New Study: Does Perchlorate Really Affect Newborns?

Wednesday, December 15, 2010

Perchlorate Information Bureau
News Room: 916-448-3152

A recent article in the Journal of Occupational and Environmental Medicine analyzes data from an earlier study in an attempt to show that in some cases of perchlorate exposure, some infants had greater odds of increased levels of Thyroid Stimulating Hormone or TSH when measured in the first 24 hours. While this in itself is not considered an adverse effect, it is also a well documented scientific fact that the first 24 hours after birth is a period of natural “TSH surge.” This makes the study’s conclusions highly suspect.

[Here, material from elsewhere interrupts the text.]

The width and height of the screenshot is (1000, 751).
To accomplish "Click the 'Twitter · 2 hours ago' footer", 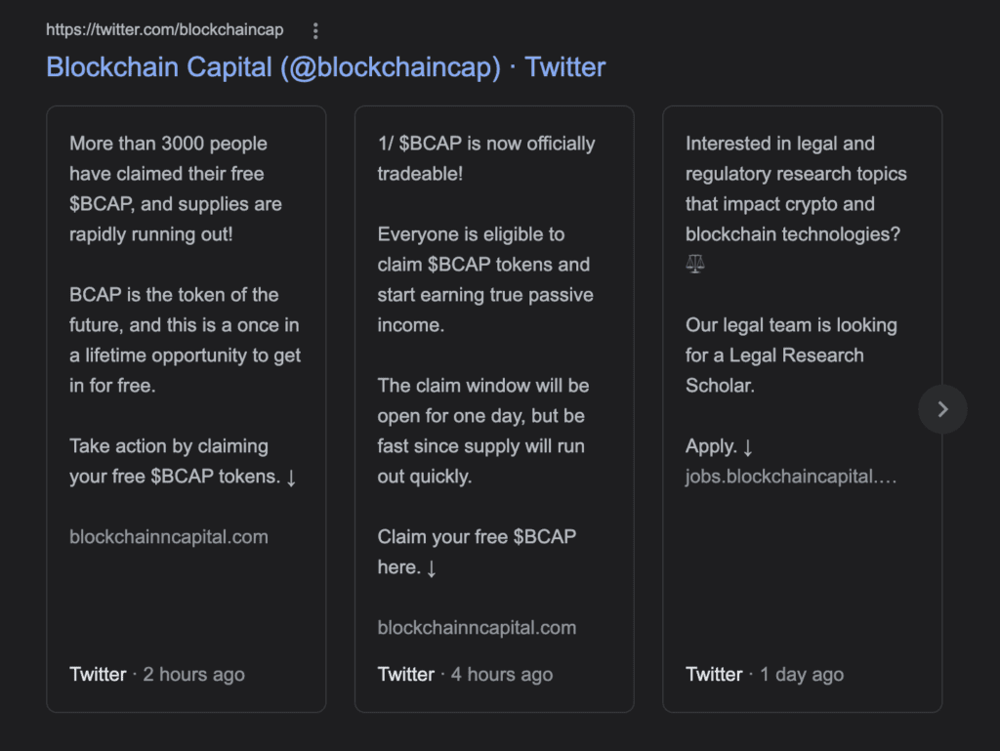I will pyautogui.click(x=157, y=675).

The study, “Perchlorate in Drinking Water During Pregnancy and Neonatal Thyroid Hormone Levels in California” states as its objective, “To evaluate associations between maternal drinking water perchlorate exposure during pregnancy and newborn thyroid hormone levels.”

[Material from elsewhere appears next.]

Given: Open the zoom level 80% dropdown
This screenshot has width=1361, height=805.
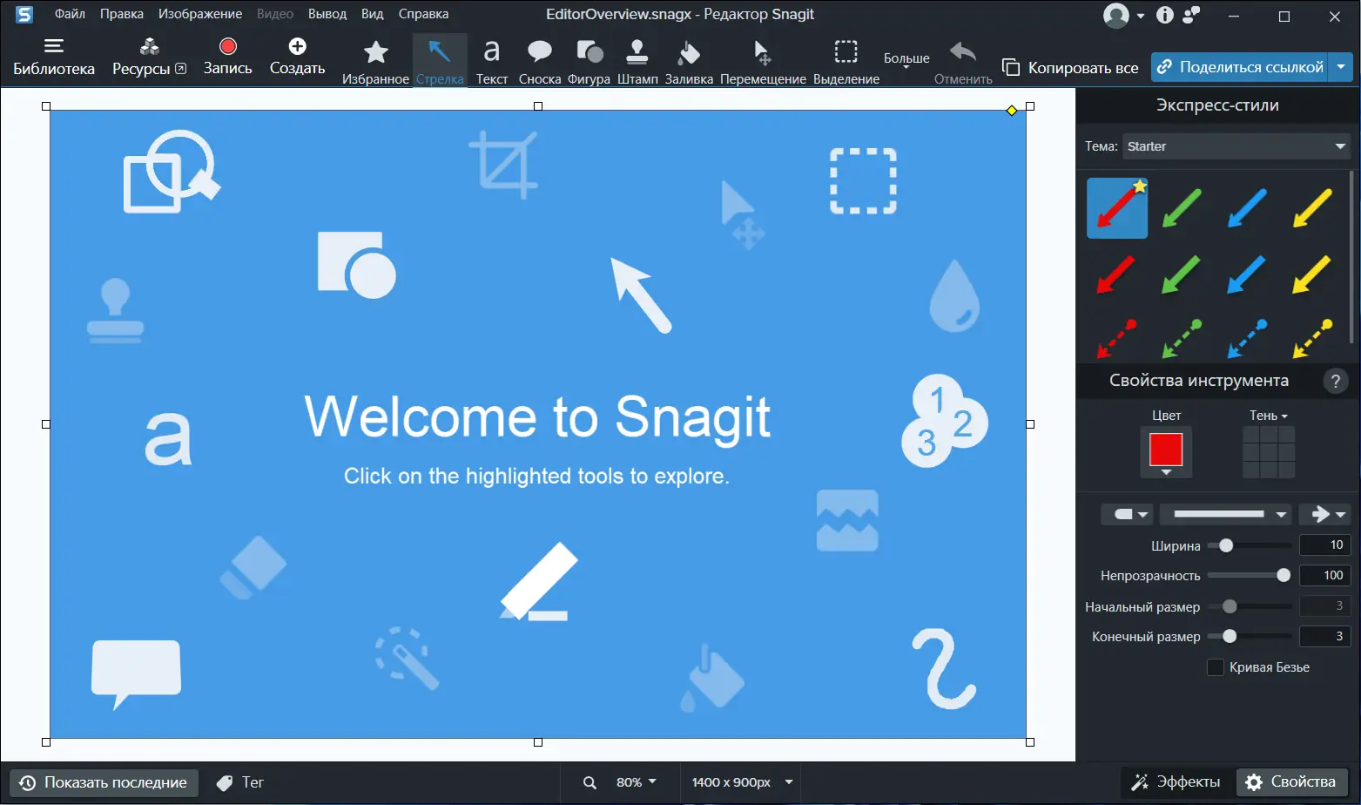Looking at the screenshot, I should [636, 781].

Infants were classified as to whether their mothers lived in a community with “estimated average perchlorate” ≤ 5 or > 6 parts per billion (ppb) in drinking water. They calculated Odds Ratios, which are the odds of an “event” occurring in one group compared to another. In this case, “the event” is increased TSH (which, incidentally, is not a thyroid hormone, but a pituitary hormone).

For infants in which TSH was measured within 24 hours of birth, there were increased odds of having TSH greater than a level considered as the standard “cut-off” for primary congenital
hypothyroidism screening, which is the purpose of the neonatal TSH test. There were not increased odds of having TSH greater than this level when collection was after 24 hours.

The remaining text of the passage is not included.